What is expected ::
In the records below, find the line containing "Open the Explore navigation menu". Restate it and all the lines after it exactly, and omit the rest.

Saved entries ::
☆ ☆ ☆ ☆ ☆ ☆ ☆

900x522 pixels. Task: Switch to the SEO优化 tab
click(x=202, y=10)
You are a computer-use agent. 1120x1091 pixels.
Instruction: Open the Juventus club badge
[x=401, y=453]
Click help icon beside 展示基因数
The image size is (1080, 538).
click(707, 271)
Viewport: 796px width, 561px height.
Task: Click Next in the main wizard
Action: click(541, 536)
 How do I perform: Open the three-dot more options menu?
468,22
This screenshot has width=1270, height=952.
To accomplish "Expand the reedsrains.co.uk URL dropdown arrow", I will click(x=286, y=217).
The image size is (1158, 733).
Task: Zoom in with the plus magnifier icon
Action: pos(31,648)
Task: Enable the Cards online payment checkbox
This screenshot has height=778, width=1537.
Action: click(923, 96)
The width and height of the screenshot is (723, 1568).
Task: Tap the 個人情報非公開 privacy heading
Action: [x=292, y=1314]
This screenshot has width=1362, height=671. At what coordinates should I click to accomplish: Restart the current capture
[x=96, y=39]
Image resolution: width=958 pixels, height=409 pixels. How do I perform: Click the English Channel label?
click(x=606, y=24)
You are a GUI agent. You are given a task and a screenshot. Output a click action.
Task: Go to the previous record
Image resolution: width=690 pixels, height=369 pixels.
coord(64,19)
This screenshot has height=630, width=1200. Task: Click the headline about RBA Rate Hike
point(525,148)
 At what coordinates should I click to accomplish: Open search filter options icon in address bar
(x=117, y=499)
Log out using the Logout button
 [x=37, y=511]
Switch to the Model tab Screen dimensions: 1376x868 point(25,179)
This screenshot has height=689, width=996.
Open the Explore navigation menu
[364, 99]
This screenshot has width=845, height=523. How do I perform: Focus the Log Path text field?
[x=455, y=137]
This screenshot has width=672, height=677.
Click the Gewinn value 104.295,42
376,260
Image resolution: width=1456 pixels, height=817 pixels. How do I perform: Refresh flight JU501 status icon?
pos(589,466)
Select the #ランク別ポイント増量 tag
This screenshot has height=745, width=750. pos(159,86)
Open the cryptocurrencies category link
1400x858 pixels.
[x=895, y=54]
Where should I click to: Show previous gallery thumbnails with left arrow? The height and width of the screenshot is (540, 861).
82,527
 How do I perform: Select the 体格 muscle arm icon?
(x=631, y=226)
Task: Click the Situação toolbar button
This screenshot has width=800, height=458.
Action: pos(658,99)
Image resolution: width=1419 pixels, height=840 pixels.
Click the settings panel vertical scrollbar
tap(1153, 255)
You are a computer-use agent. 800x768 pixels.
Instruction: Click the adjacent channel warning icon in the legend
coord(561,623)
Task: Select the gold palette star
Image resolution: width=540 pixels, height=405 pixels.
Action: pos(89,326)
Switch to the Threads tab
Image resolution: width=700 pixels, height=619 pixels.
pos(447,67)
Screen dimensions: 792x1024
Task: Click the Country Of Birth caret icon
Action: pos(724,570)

☆ ☆ ☆ ☆ ☆ ☆ ☆

Exercise result ::
Open the Explore navigation menu
[364, 99]
This screenshot has width=845, height=523. How do I perform: Focus the Log Path text field?
[x=455, y=137]
This screenshot has width=672, height=677.
Click the Gewinn value 104.295,42
376,260
Image resolution: width=1456 pixels, height=817 pixels. How do I perform: Refresh flight JU501 status icon?
pos(589,466)
Select the #ランク別ポイント増量 tag
This screenshot has height=745, width=750. pos(159,86)
Open the cryptocurrencies category link
1400x858 pixels.
[x=895, y=54]
Where should I click to: Show previous gallery thumbnails with left arrow? The height and width of the screenshot is (540, 861).
82,527
 How do I perform: Select the 体格 muscle arm icon?
(x=631, y=226)
Task: Click the Situação toolbar button
This screenshot has width=800, height=458.
Action: pos(658,99)
Image resolution: width=1419 pixels, height=840 pixels.
Click the settings panel vertical scrollbar
tap(1153, 255)
You are a computer-use agent. 800x768 pixels.
Instruction: Click the adjacent channel warning icon in the legend
coord(561,623)
Task: Select the gold palette star
Image resolution: width=540 pixels, height=405 pixels.
Action: pos(89,326)
Switch to the Threads tab
Image resolution: width=700 pixels, height=619 pixels.
pos(447,67)
Screen dimensions: 792x1024
Task: Click the Country Of Birth caret icon
Action: pos(724,570)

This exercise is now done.